Under the C# reduction order, can If function be lazy, and works just like the first reduction order above? In the above version of If, both then and @else are of type T. In C# the easiest to think about is, changing both parameters from T into a function - the simplest will be Func<T>, so that after the condition returns one of those 2 functions, then the returned Func<T> function can be applied to return a T value.

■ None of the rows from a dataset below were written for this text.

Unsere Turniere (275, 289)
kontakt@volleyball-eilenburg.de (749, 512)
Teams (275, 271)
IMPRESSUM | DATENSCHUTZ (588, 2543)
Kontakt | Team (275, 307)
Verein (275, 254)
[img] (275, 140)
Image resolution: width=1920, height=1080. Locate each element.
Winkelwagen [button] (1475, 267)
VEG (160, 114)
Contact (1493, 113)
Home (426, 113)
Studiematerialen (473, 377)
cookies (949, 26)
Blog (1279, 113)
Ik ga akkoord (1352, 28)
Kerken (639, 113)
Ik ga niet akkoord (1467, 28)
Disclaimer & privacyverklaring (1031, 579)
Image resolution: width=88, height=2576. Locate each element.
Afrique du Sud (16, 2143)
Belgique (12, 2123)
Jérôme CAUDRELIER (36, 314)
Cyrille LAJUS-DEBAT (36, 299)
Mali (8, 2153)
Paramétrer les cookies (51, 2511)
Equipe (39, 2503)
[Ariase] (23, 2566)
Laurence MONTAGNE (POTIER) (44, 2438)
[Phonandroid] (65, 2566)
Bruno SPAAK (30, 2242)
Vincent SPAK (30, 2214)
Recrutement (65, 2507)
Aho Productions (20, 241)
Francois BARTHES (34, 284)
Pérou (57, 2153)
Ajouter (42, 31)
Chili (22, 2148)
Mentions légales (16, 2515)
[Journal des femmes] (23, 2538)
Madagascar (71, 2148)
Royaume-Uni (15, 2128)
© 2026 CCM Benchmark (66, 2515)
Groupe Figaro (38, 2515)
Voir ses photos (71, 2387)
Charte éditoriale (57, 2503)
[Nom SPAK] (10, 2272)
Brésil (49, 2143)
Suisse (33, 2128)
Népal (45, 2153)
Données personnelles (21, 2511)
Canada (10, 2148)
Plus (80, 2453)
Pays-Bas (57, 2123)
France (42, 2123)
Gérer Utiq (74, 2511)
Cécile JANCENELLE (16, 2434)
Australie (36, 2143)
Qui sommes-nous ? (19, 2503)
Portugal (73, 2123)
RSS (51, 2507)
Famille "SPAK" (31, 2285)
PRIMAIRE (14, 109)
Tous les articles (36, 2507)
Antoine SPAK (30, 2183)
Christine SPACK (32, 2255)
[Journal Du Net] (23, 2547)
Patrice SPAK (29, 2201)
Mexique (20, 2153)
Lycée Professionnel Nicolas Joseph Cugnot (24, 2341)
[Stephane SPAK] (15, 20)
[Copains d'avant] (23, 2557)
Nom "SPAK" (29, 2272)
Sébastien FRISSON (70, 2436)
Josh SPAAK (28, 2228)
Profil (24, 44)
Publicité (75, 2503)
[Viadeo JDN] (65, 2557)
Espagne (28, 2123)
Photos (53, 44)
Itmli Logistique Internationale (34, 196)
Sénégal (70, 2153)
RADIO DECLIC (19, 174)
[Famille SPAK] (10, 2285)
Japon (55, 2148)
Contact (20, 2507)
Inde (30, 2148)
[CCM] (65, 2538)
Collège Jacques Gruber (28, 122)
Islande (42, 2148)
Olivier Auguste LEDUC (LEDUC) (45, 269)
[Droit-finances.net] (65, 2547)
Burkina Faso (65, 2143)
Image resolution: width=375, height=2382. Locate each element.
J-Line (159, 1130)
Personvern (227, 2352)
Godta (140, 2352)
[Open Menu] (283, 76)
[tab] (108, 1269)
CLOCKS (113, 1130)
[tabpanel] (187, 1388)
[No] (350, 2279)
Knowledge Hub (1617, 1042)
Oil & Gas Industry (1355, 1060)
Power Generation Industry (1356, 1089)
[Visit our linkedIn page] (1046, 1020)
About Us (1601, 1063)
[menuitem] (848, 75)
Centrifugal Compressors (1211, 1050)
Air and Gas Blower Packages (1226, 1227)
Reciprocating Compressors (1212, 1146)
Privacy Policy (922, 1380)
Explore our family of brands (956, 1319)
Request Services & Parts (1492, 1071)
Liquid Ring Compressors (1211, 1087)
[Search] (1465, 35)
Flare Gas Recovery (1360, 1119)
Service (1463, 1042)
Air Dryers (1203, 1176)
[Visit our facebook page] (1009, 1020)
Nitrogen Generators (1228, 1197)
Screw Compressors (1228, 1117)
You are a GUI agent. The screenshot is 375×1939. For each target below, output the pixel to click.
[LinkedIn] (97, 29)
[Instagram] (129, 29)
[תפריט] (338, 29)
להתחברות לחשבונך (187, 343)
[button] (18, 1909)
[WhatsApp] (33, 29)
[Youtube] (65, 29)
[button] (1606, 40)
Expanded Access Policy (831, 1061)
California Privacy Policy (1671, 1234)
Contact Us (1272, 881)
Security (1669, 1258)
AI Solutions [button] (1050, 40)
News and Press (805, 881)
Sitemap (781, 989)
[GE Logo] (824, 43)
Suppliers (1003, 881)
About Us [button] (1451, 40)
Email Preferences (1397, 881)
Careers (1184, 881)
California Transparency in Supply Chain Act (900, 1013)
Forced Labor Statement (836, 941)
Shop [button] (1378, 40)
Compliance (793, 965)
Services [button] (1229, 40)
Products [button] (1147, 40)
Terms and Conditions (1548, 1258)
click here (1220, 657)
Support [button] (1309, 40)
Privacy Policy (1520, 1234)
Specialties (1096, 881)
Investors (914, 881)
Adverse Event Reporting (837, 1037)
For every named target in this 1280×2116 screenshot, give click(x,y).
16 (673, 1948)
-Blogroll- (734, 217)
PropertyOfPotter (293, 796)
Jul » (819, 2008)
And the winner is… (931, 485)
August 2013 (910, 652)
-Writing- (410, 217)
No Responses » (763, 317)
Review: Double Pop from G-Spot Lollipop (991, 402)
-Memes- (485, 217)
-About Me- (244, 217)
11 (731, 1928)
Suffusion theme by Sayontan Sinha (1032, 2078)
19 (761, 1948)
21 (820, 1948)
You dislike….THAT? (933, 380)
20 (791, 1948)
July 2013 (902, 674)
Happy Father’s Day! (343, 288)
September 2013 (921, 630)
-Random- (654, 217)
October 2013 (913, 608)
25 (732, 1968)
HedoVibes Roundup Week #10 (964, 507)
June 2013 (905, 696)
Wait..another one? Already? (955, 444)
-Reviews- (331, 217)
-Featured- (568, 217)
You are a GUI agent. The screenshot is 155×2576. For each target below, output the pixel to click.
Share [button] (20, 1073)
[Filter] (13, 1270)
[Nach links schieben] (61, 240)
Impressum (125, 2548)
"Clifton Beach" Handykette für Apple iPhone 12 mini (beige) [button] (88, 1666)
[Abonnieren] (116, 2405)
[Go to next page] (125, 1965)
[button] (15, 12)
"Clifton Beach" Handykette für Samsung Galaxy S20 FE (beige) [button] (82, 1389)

public static partial class ChurchBoolean { // If2 = condition => then => @else => condition(then, @else)() public static Func<Func<T>, Func<Func<T>, T>> If2<T> (Boolean condition) => then => @else => ((Func<T>)condition (then) (@else))(); }

The application becomes:

ChurchBoolean .If2<Boolean>(False) (() => True.And(True)) (() => True.Or(False));

Now in If, only 1 “branch” will be applied. However, in lambda calculus, a lambda expression without variable - λ.E (corresponding to Func<T>) - does not exist. This is easy to resolve - just make up a variable for lambda expression/a parameter for C# function. So If can be refactored to:

public static partial class ChurchBoolean { public static Func<Func<Func<T, T>, T>, Func<Func<Func<T, T>, T>, T>> If<T> (Boolean condition) => then => @else => ((Func<Func<T, T>, T>)condition (then) (@else))(_ => _); }

And the application is almost the same:

ChurchBoolean .If<Boolean>(True) (_ => True.And(True)) (_ => True.Or(False));

In lambda calculus, If is much cleaner without type information:

`If := λc.λt.λf.c t f (λx.x)`

# Unit tests

The following unit test verifies If’s correctness and laziness:

[TestMethod()] public void IfTest() { Assert.AreEqual( true ? true && false : true || false, ChurchBoolean.If<Boolean>(True)(_ => True.And(False))(_ => True.Or(False))._Unchurch()); Assert.AreEqual( false ? true && false : true || false, ChurchBoolean.If<Boolean>(False)(_ => True.And(False))(_ => True.Or(False))._Unchurch()); bool isTrueBranchExecuted = false; bool isFalseBranchExecuted = false; ChurchBoolean.If<object>(True) (_ => { isTrueBranchExecuted = true; return null; }) (_ => { isFalseBranchExecuted = true; return null; }); Assert.IsTrue(isTrueBranchExecuted); Assert.IsFalse(isFalseBranchExecuted); isTrueBranchExecuted = false; isFalseBranchExecuted = false; ChurchBoolean.If<object>(False) (_ => { isTrueBranchExecuted = true; return null; }) (_ => { isFalseBranchExecuted = true; return null; }); Assert.IsFalse(isTrueBranchExecuted); Assert.IsTrue(isFalseBranchExecuted); }

Finally, If is successfully encoded in lambda calculus, and it’s C# implementation is as lazy as real “if”.